SW: Matt Shakman is set to direct. Any opinions about him or on his past work?
RP: Matt’s incredible. I’ve gotten to know him really well in this process. He’s scary smart. Incredibly prepared. He’s going nowhere but up. He’s been directing off-Broadway plays since he was 23 and TV shows since he was like 27. His credit list is incredibly long and impressive. And he’s worked his way up to direct pretty fantastic fare, like Mad Men, Six Feet Under, and House, M.D. He’s widely regarded as a terrific guy to work with. Cut Bank will be his first feature, and I’m confident he’ll execute a fantastic film. He gets the tone and characters perfectly.
SW: There are some big names attached to this film. What was your reaction on hearing about the cast?
RP: Shock mixed with anxiety mixed with giddiness.
SW: Working full time in the industry, do you still have time to enjoy TV and movies? If so, which ones do you enjoy the most?
RP: Absolutely. I loved 21 Jump Street recently. Last year I loved Midnight in Paris and I thought Drive was incredible. Really looking forward to this summer’s Oliver Stone movie, Savages. It could be awesome, or just a shlocky flop, but I’m in. And of course, I’m dying to see The Dark Knight Rises. On the TV end, I love Breaking Bad. If you haven’t watched that, go get all four seasons and lock yourself in a room for four days and watch. It’s some of the best story telling in the modern era, I think. Love New Girl and Modern Family. Boss on Starz is fantastic. I’m currently writing on Sons of Anarchy, which I think (unbiased opinion here) is also fantastic. Girls and Game of Thrones on HBO are guilty pleasures, though they can get silly at times. Really looking forward to The Newsroom and House of Cards.

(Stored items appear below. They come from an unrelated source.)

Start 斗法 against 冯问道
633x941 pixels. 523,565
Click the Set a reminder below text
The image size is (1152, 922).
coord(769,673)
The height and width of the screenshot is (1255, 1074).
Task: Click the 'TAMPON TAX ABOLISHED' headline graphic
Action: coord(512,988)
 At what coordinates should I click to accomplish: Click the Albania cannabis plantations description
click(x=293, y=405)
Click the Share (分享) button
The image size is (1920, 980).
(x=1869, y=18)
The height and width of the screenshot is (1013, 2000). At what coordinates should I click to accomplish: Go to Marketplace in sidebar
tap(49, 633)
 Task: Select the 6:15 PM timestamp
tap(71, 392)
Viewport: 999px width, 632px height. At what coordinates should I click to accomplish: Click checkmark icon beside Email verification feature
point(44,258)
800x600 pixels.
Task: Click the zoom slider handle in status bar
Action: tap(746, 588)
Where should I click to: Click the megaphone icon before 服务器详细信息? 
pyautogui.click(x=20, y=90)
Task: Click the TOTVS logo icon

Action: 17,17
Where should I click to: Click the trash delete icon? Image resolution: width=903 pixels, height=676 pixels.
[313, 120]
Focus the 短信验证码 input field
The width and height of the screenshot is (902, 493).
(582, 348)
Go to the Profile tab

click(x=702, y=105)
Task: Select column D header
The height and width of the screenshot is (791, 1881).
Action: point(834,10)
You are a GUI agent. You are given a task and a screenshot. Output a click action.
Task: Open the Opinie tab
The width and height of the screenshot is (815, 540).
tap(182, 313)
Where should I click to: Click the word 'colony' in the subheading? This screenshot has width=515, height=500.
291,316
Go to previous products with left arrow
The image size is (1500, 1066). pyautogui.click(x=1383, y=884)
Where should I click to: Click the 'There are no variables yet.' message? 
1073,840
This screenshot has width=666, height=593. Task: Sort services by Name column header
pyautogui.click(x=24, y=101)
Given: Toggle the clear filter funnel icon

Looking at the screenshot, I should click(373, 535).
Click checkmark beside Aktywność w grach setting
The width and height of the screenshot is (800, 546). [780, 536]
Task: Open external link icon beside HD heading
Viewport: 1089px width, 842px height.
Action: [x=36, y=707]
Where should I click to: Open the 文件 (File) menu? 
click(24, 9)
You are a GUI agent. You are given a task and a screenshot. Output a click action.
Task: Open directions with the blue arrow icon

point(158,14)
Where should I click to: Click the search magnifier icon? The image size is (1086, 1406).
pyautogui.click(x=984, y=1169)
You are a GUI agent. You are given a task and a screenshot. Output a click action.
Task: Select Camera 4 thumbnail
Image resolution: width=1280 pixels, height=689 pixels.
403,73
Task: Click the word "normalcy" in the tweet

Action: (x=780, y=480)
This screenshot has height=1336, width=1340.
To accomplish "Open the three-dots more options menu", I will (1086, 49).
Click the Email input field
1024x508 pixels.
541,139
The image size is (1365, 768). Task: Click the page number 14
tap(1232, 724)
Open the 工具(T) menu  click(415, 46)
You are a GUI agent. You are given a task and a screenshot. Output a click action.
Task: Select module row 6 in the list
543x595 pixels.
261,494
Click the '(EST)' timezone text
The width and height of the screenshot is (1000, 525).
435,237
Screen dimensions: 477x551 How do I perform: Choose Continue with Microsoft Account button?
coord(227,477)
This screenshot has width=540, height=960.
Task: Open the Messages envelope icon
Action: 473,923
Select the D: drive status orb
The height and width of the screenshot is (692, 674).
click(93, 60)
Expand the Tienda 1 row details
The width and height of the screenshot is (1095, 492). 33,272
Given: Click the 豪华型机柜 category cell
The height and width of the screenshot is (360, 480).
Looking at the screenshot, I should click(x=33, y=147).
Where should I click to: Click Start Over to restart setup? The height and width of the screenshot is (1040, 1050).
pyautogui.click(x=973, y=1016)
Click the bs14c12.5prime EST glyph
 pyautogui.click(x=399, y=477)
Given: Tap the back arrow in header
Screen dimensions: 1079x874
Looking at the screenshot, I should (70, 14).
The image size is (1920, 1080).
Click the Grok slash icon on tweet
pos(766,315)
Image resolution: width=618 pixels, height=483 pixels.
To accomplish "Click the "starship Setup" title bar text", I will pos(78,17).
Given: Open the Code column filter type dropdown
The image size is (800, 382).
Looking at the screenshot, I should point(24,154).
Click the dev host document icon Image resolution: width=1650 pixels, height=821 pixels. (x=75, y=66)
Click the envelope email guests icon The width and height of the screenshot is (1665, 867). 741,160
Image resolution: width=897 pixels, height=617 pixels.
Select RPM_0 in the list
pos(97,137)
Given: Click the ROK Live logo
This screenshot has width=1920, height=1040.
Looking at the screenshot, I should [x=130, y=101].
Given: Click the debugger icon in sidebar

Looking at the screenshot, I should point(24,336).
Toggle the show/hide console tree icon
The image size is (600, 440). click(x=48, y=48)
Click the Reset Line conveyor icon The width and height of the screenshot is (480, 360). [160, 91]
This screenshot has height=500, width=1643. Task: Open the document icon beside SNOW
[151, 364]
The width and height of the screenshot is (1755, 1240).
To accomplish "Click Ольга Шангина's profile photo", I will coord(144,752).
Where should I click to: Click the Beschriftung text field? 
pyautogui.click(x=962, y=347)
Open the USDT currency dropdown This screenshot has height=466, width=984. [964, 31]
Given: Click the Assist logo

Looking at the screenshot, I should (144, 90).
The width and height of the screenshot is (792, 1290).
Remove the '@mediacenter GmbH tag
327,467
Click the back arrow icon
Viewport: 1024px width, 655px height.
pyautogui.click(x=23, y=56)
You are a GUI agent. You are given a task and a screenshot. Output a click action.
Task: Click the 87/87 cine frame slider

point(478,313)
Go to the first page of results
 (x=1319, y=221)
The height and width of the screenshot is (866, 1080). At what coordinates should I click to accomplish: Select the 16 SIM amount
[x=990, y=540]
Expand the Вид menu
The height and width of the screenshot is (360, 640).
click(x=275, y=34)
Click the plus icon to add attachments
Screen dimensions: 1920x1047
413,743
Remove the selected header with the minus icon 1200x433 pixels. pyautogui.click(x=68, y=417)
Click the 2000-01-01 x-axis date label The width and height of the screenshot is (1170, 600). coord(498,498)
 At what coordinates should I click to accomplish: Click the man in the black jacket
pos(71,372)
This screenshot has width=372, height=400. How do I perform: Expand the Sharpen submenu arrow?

SW: Any advice to industry hopefuls?
RP: Invest in yourself fully. It never makes sense to do this and there is general a more immediate offer available. But take time and give yourself a chance to prove yourself. Take risks. Show up for work everyday. Be prepared. Do your homework. Be patient. Be brutally honest with yourself, but also be kind. I’ve learned that most of the time you can be your own worst enemy or your own best ally. You want the latter. Constantly asses your progress and where you want your next steps to be. Stay focused. Do what feels right to you. And practice your craft daily.